**VOS TÂCHES:**
1. D'après le texte sur la liste de Didier Deschamps, jusqu'à quand le sélectionneur peut-il envoyer sa liste définitive ?
2. Condensez en deux phrases le paragraphe du texte sur la liste de Didier Deschamps qui commence par « Entre les blessés, les patraques » en conservant ses faits principaux.
3. Reprenez la rédaction du texte sur la liste de Didier Deschamps pour la Coupe du monde au Qatar à partir de sa dernière phrase.

**TEXTE FOURNI:**
┌────────

C’est bien dommage pour Didier Deschamps, mais il n’existe pas une recette miracle pour composer une liste de champion du monde. Le sélectionneur connaît la règle du jeu, sa cruauté et sait avoir fait « des malheureux » ce mercredi 9 novembre. En 1998, il avait assisté en capitaine influent à la fuite en taxi des six recalés de la dernière heure par Aimé Jacquet, trop amers pour passer une nuit de plus à Clairefontaine (Yvelines). Il est toujours possible d’ergoter, de prétendre que les Anelka, Ba ou Lamouchi méritaient un ticket même de seconde classe pour l’Histoire, le sélectionneur tranche toujours à la fin avec ses certitudes et ses doutes aussi.
Quelle était la balance entre les deux sentiments chez Didier Deschamps au moment d’annoncer sur le plateau du 20 heures de TF1 les 25 joueurs retenus pour s’envoler vers le Qatar et sa Coupe du monde controversée (20 novembre-18 décembre) ? « En toute honnêteté, ce n’est pas la plus facile, mais les circonstances font qu’en cette période, et mes collègues sélectionneurs sont confrontés aux mêmes difficultés, il y a des joueurs en phase de récupération, certains qui sont blessés hier et d’autres qui pourraient l’être ce soir », a concédé le sélectionneur.
Un peu de marge
Entre les blessés, les patraques et les convalescents, le Basque a mis de côté sa préférence pour un groupe de 23. Après dix ans de boutique, il maîtrise les subtilités des règlements FIFA et sait qu’il peut envoyer sa liste définitive jusqu’à lundi, 19 heures. De quoi lui laisser un peu de marge pour affiner son effectif.

└────────

**DONNÉES BRUTES:**
┌────────

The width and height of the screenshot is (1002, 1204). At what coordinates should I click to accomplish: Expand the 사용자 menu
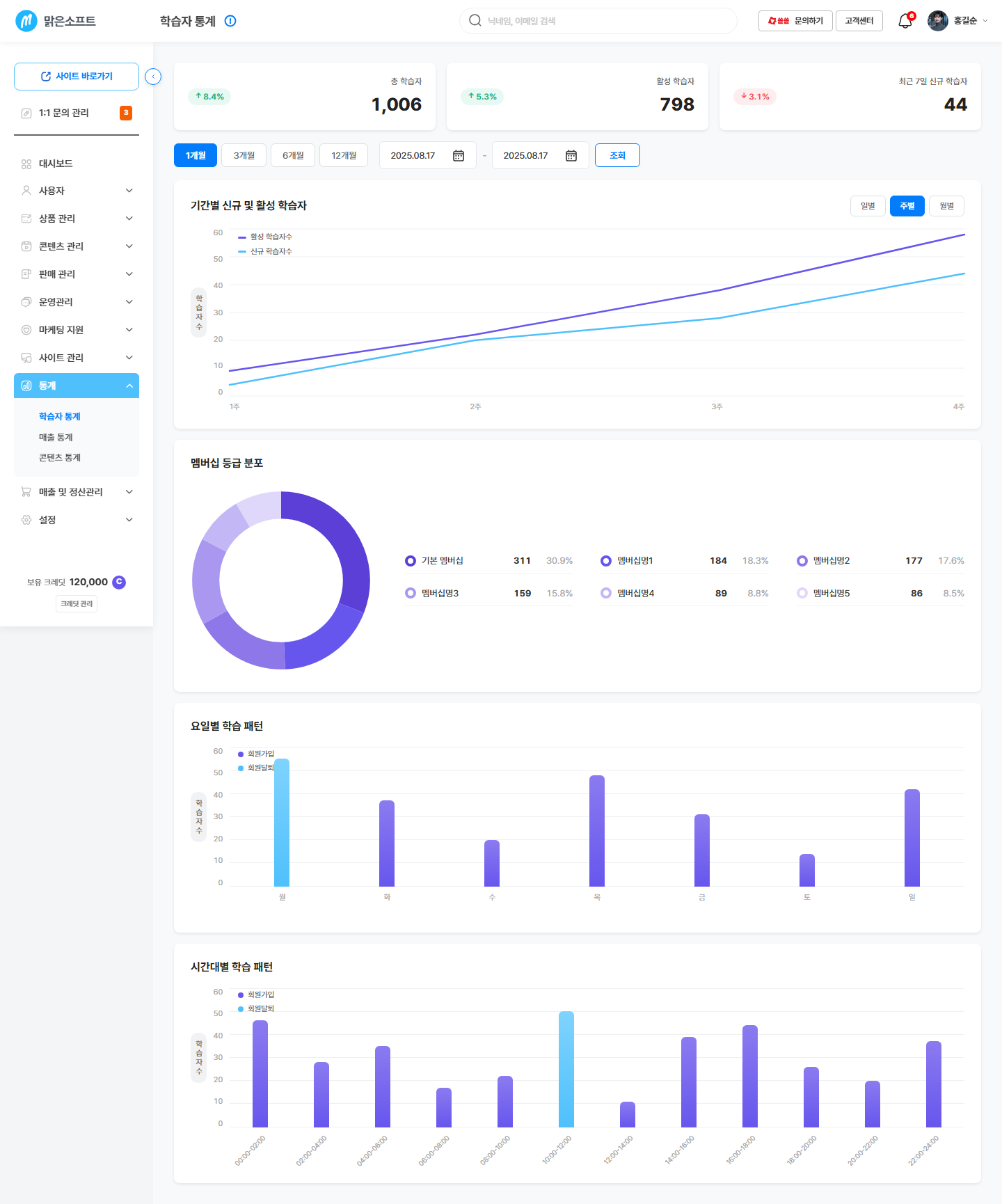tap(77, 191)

└────────
┌────────

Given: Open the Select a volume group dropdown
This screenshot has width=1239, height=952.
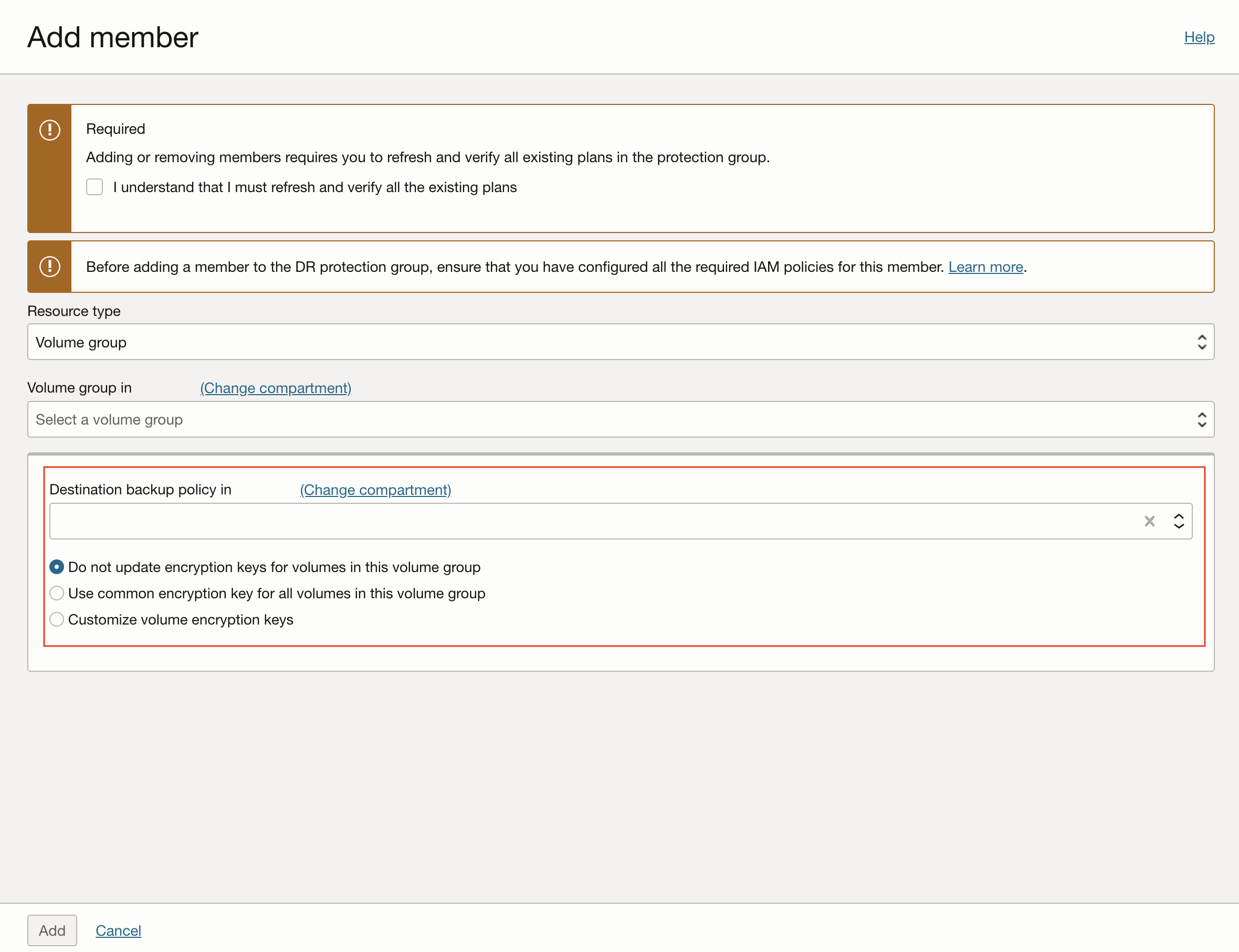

└────────
┌────────

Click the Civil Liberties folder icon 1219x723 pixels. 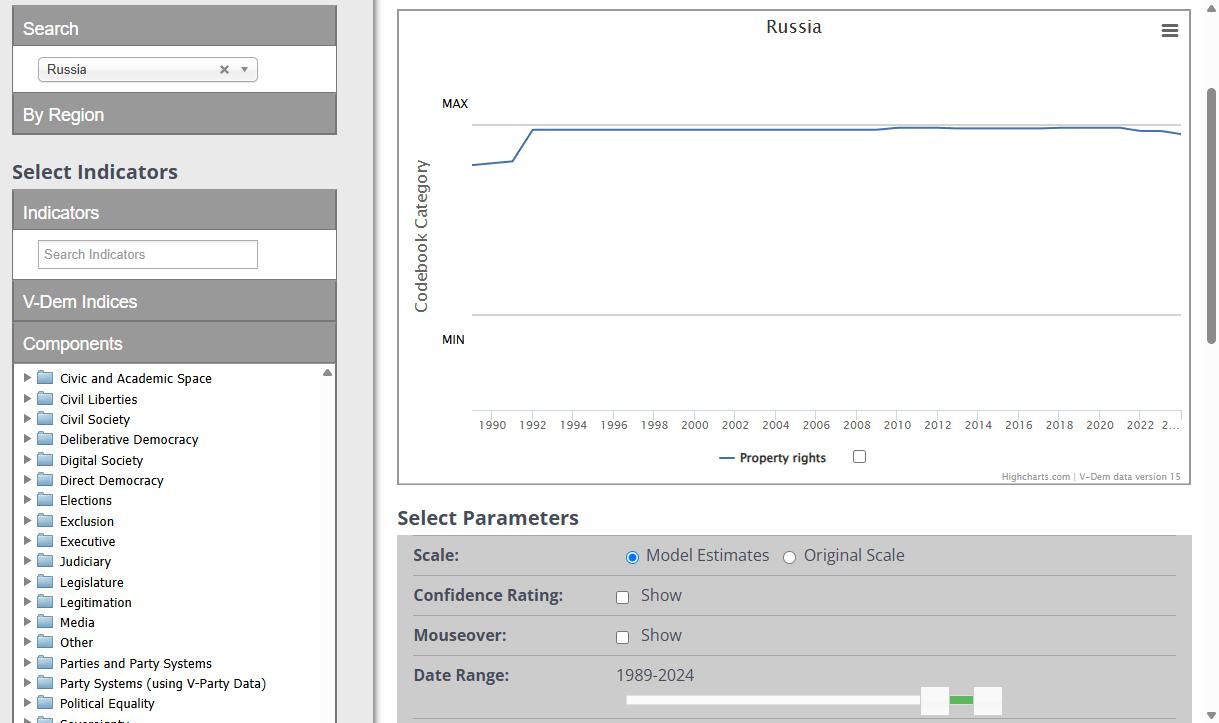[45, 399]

└────────

**LISTE DES RÉPONSES:**
1. Jusqu'à lundi, 19 heures.

2. En raison des blessés, des joueurs patraques et des convalescents, le Basque a renoncé à sa préférence pour un groupe de 23. Fort de dix ans d'expérience des règlements FIFA, il sait pouvoir envoyer sa liste définitive jusqu'à lundi, 19 heures, ce qui lui laisse un peu de marge pour affiner son effectif.

3.
Olivier Giroud en fait partie, comme dix autres champions du monde en titre. C’est l’histoire de sa vie et sa carrière, l’attaquant de 36 ans déjoue les pronostics, presque toujours en sa défaveur. Depuis l’Euro 2021, Deschamps ne convoquait le deuxième meilleur buteur de l’histoire des Bleus qu’en cas d’indisponibilité de Karim Benzema. A son âge, le Chambérien n’allait pas commencer une carrière de remplaçant sans avoir quelques états d’âme, devait-il se dire.
Mais les choses ont évolué ces dernières semaines, sur le terrain comme en dehors. Giroud brille avec le Milan AC, Kylian Mbappé loue sa complicité avec lui (ce qui n’a rien d’innocent après la brouille entre les deux hommes à l’approche du dernier Euro) et personne n’offre les mêmes garanties que lui comme doublure d’un Benzema en délicatesse avec une cuisse. A entendre son sélectionneur, la situation est limpide. « J’ai une position par rapport à Olivier, il la connaît à travers les discussions que l’on a pu avoir assez fréquemment. La situation a évolué bien évidemment, c’est pour cela que je considère que c’est mieux pour l’équipe de France qu’il soit avec nous. » Une façon de concéder qu’il ne pouvait pas se passer de lui.
« Il faudra mieux défendre »
En revanche, Didier Deschamps s’est passé de Jonathan Clauss (Marseille). Dans la journée, les rumeurs préalables à son absence donnaient la tendance du soir, celle d’un virage tactique. Fini les pistons sur les côtés comme l’ancien du RC Lens (ou le Madrilène Ferland Mendy), Deschamps tourne la page du 3-4-3 et revient à une défense à quatre, certes moins tendance mais plus conforme à ses goûts tactiques profonds. « On a fait de bonnes choses dans ce système, mais on a aussi été beaucoup en déséquilibre. Ça ne va pas nous faire gagner dans une grande compétition. Il faudra mieux défendre », prévient-il.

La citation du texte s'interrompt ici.